**Exercise instructions:** Copying starts at the line containing "Статьи (23, 2459)" and stops after the last line of the records; each line is repeated exactly, and pictures are skipped.

(Data items)
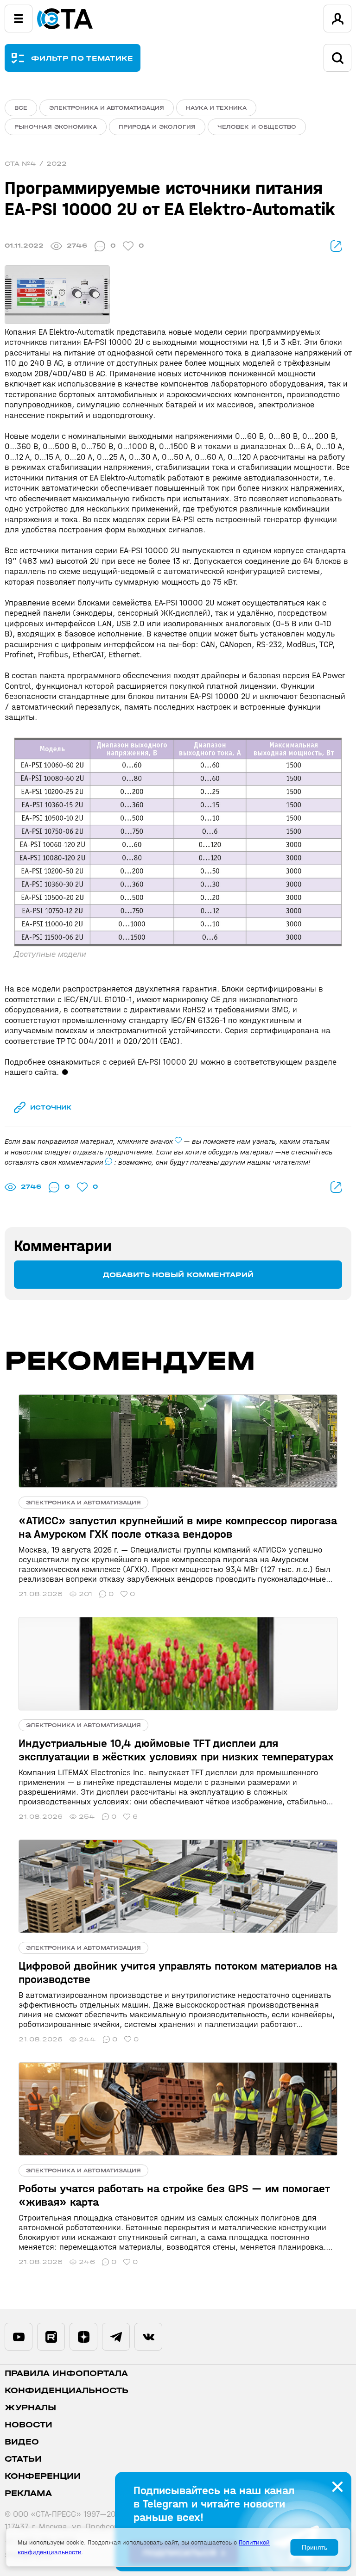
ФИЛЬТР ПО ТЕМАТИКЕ (82, 58)
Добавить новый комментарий (178, 1274)
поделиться (336, 246)
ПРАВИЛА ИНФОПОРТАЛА (66, 2373)
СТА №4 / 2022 (36, 164)
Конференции (43, 2476)
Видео (22, 2442)
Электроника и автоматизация (106, 108)
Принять (314, 2547)
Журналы (30, 2408)
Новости (28, 2425)
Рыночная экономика (55, 127)
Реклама (28, 2493)
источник (50, 1107)
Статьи (23, 2459)
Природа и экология (157, 127)
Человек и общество (256, 127)
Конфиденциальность (66, 2390)
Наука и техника (216, 108)
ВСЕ (20, 108)
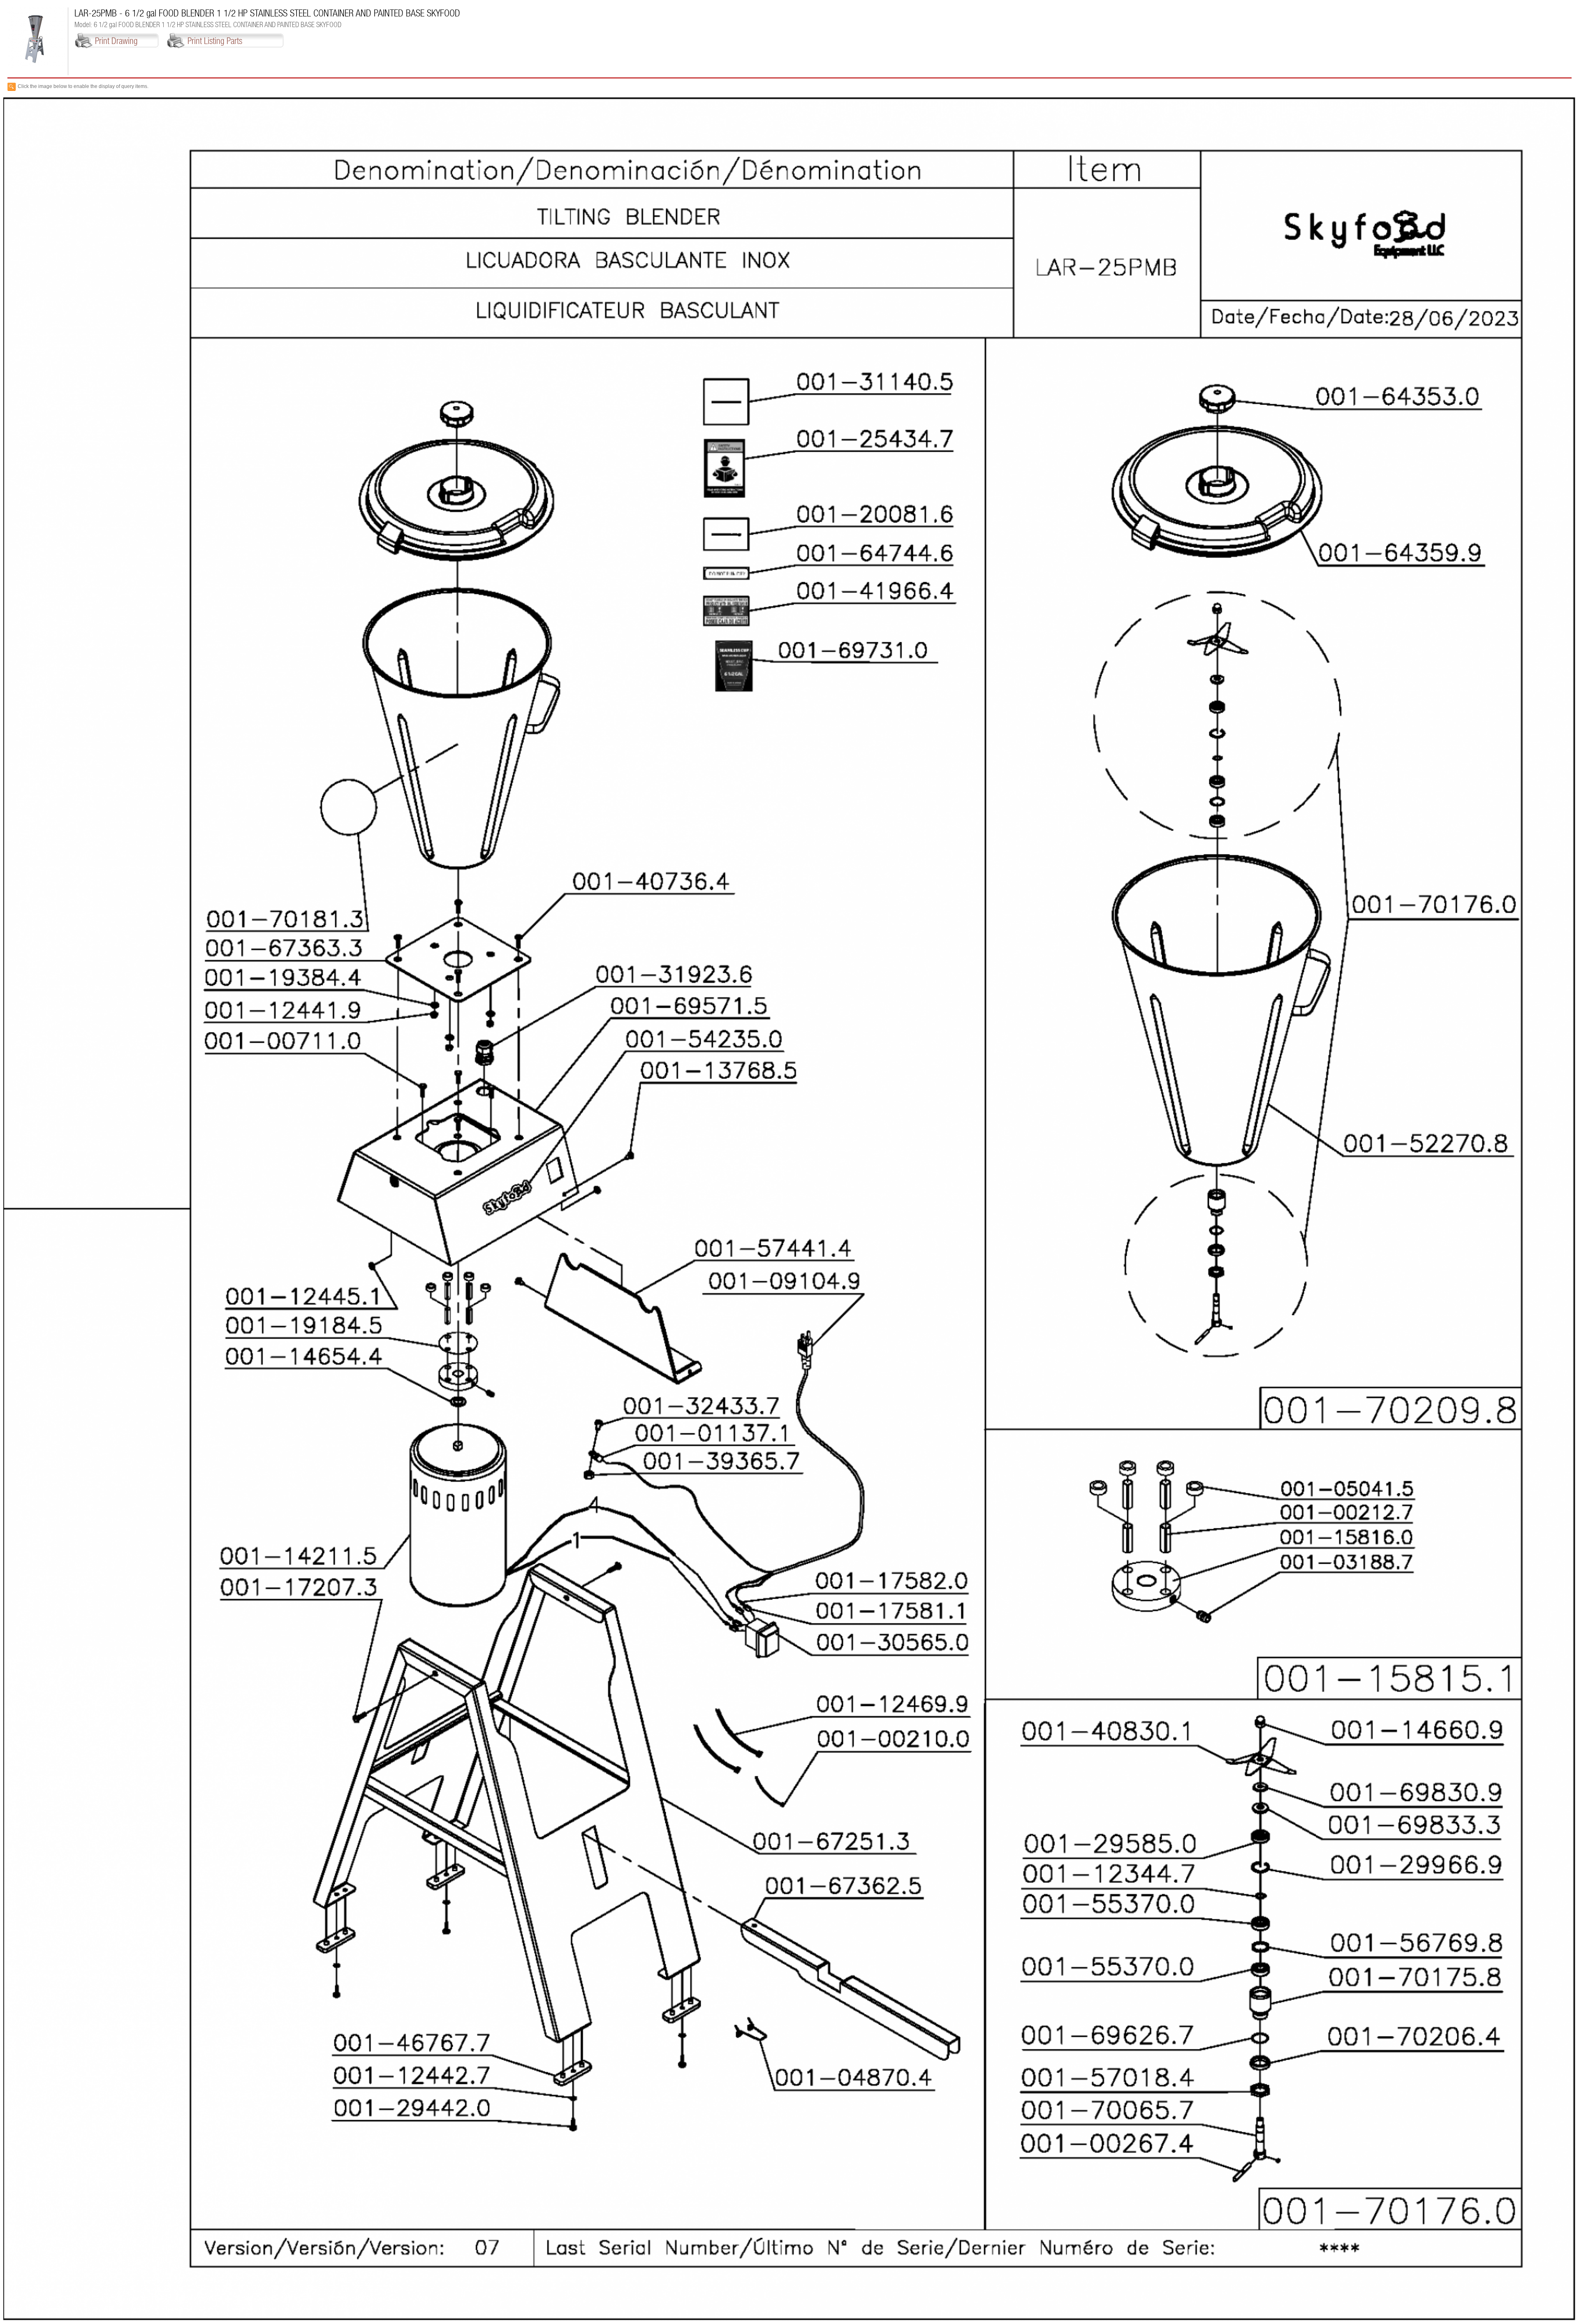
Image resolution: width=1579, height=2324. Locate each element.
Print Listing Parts (215, 41)
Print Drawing (116, 41)
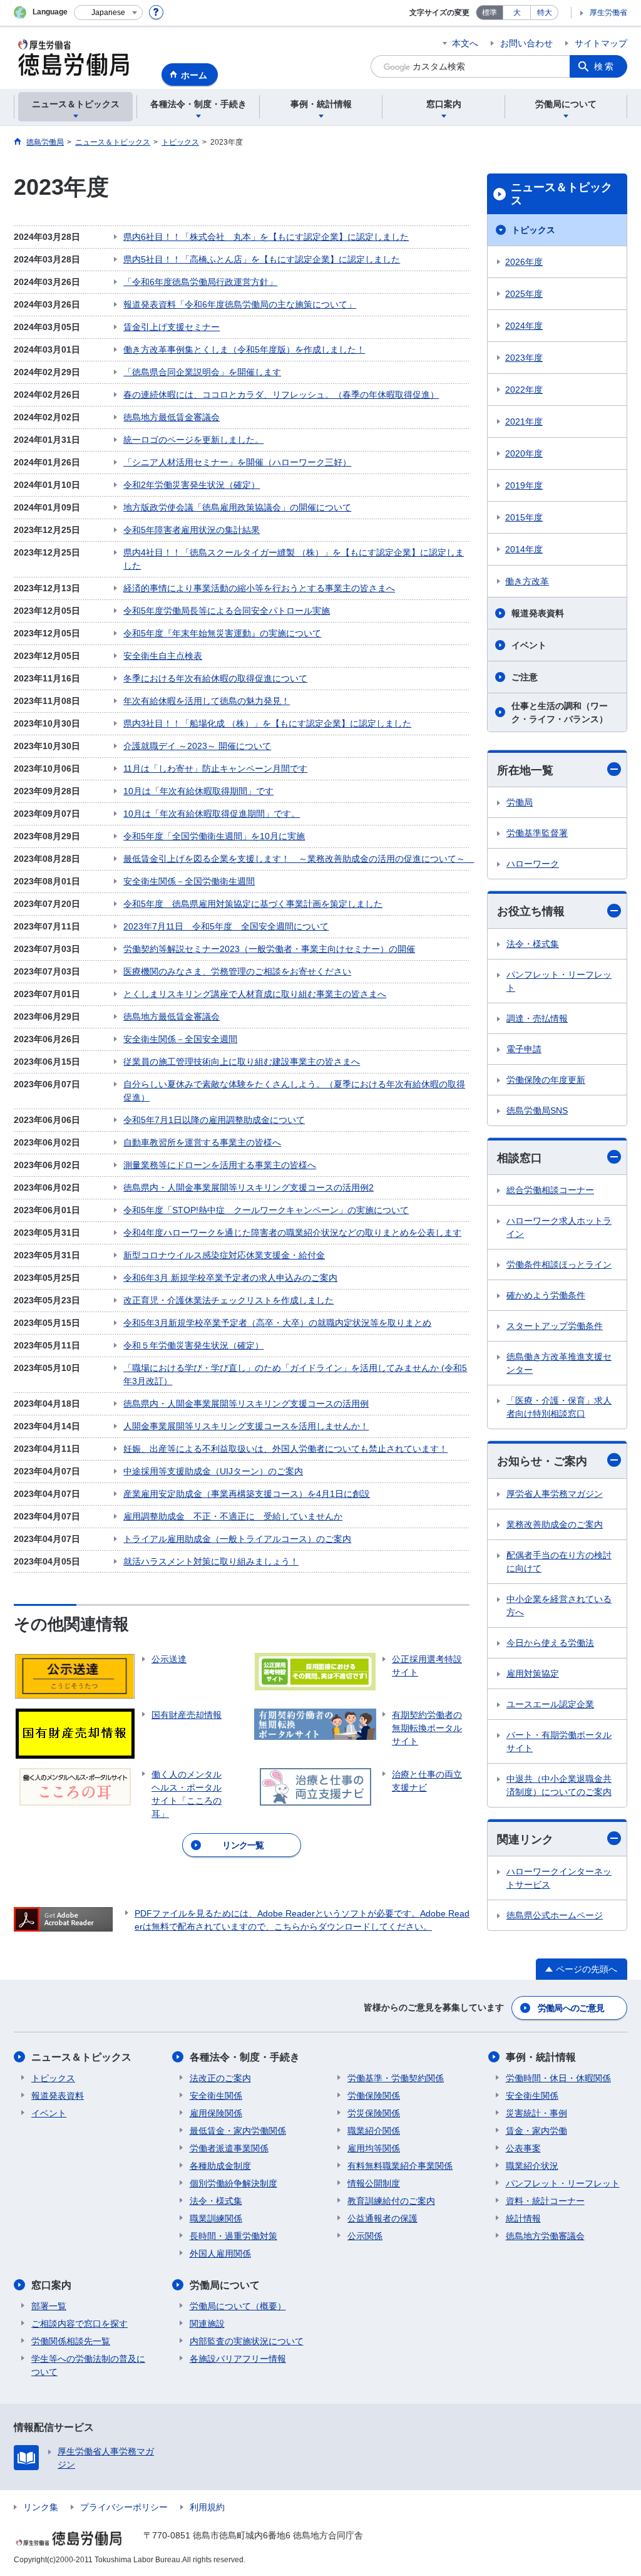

**Worked solution:**
Статьи (23, 2459)
Природа и экология (157, 127)
Человек и общество (256, 127)
Конфиденциальность (66, 2390)
Наука и техника (216, 108)
ВСЕ (20, 108)
Image resolution: width=1579, height=2324. Locate each element.
Print Listing Parts (215, 41)
Print Drawing (116, 41)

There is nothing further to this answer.